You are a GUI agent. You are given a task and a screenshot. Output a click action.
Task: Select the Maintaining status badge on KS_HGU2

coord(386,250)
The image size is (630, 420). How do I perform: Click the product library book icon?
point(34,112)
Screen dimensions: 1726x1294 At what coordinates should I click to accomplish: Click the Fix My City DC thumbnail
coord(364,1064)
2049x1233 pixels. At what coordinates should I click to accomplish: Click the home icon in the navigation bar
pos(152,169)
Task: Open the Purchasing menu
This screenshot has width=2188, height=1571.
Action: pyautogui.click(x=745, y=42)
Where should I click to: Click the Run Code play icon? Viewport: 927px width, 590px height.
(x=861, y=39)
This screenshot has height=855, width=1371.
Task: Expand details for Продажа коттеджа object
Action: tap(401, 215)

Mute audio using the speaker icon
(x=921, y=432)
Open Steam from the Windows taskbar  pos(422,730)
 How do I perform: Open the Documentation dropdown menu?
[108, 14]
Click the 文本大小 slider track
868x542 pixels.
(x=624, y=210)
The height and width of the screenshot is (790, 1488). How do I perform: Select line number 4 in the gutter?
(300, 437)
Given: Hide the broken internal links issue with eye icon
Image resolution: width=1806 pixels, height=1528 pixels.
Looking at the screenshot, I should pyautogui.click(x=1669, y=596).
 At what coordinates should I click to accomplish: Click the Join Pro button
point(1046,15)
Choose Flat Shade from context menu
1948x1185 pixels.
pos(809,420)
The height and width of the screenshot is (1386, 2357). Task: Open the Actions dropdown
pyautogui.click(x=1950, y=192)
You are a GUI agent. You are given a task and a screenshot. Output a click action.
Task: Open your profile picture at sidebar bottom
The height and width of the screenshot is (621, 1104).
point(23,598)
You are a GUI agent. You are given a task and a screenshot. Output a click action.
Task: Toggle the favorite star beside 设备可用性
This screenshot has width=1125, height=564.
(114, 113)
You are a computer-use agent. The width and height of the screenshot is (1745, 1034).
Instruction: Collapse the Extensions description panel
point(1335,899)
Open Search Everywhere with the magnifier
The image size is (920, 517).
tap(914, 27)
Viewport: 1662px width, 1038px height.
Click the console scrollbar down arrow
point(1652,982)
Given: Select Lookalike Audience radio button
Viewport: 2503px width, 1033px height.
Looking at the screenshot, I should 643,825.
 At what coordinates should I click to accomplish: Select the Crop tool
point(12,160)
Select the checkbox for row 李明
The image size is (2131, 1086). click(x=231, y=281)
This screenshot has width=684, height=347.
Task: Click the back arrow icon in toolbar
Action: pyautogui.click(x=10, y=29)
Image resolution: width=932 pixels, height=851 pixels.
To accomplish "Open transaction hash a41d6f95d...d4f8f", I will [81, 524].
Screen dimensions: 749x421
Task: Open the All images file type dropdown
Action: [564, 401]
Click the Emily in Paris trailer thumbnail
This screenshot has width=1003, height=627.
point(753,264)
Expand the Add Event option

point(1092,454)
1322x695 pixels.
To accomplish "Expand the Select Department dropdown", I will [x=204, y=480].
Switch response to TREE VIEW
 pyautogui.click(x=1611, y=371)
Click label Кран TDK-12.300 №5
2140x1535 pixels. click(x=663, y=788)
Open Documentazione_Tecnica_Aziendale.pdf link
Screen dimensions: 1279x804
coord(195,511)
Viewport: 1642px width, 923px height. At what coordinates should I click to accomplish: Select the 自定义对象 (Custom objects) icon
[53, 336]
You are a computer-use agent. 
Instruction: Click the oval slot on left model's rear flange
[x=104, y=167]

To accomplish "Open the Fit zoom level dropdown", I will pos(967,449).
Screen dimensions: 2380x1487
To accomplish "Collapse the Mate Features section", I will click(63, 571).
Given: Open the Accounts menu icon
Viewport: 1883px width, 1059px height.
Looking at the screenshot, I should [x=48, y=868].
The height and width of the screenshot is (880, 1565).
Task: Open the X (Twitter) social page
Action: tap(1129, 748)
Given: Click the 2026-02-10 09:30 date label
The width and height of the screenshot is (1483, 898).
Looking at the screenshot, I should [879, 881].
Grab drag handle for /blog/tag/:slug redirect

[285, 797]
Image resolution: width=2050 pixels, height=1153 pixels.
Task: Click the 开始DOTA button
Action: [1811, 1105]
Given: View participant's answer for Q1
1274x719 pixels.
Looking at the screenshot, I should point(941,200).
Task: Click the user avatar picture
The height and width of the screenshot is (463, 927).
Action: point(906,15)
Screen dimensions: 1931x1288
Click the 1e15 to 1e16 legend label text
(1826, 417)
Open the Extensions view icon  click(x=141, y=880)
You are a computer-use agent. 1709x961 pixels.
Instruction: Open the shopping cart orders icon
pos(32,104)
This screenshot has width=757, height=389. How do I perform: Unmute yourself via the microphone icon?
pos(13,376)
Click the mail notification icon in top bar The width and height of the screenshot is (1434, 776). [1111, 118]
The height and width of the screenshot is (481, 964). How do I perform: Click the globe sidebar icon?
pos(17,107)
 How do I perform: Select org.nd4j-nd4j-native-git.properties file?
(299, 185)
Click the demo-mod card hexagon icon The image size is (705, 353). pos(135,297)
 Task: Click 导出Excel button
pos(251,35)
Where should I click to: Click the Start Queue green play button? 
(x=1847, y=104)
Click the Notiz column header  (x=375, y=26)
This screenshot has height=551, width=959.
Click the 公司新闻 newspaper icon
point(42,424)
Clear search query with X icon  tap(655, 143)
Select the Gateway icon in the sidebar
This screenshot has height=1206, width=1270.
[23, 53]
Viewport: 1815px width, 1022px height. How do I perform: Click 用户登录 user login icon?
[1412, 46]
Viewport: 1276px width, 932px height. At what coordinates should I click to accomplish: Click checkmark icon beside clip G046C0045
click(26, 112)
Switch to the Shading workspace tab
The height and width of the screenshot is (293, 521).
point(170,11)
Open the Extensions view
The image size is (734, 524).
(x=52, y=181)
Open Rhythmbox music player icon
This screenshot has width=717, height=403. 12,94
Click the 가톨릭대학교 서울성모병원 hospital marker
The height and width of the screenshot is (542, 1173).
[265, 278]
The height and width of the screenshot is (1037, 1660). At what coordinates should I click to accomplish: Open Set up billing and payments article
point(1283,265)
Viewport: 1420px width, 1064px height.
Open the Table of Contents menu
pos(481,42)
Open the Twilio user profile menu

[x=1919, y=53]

------------------------

What is required: From the line containing "The height and width of the screenshot is (1386, 2357)." down to the line containing "Open Search Everywhere with the magnifier" in the material above, reproduce every line exactly, including the two end lines.

Result of the task:
The height and width of the screenshot is (1386, 2357). Task: Open the Actions dropdown
pyautogui.click(x=1950, y=192)
You are a GUI agent. You are given a task and a screenshot. Output a click action.
Task: Open your profile picture at sidebar bottom
The height and width of the screenshot is (621, 1104).
point(23,598)
You are a GUI agent. You are given a task and a screenshot. Output a click action.
Task: Toggle the favorite star beside 设备可用性
This screenshot has width=1125, height=564.
(114, 113)
You are a computer-use agent. The width and height of the screenshot is (1745, 1034).
Instruction: Collapse the Extensions description panel
point(1335,899)
Open Search Everywhere with the magnifier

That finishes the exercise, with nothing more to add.